Secular pop culture’s references to the apocalypse are typically some grab bag of a catastrophic disaster that kills lots of people and reorders society (i.e. “Mad Max” franchise or the asteroid plot-driven movies of the 90s). Or, in short, something really bad is going to happen. Indeed, Hillary Rodham Clinton during the final months of the 2016 presidential race pitched her campaign to defeat Mr. Trump in apocalyptic terms, saying “I’m the last thing standing between you and the apocalypse.”

In other words, the 2016 presidential election had no shortage of self-proclaimed saviors.

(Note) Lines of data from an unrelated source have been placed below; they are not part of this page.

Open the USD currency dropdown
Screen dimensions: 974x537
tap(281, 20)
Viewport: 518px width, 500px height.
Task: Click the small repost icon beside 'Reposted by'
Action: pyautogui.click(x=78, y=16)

Trump promised to save America from the migrants and the liberals; Clinton promised to save America from Trump.

Given these various understandings of apocalypse, when climate change activists invoke the apocalypse in its secular sense, they tend to overlook and ignore a large group of Americans— evangelical Christians—who view the apocalypse in broadly different terms, leading to this group’s potential alienation from the climate change conversation.

The key differences between climate activists’ apocalypse and the right-wing conspiracies or racial apocalypse are timing and power. For climate activists, the apocalypse is a bad thing, it should be avoided, and it is up to humankind to prevent it. For some evangelical Christians, the apocalypse is a good thing, it is inevitable, and humankind, with the direction and help from God, must prepare the world for it by countering their enemies’ quest for power.

Perhaps the language of apocalyptic fear and crisis will not exit public discourse anytime soon—it is too valuable to let go for its power to provoke. But if we are serious about addressing political polarization and stagnant policymaking in our present moment, activists and journalists may want to stop throwing around a term that is synonymous with perhaps the most polarized view of human politics—a protracted, zero-sum fight between good and evil.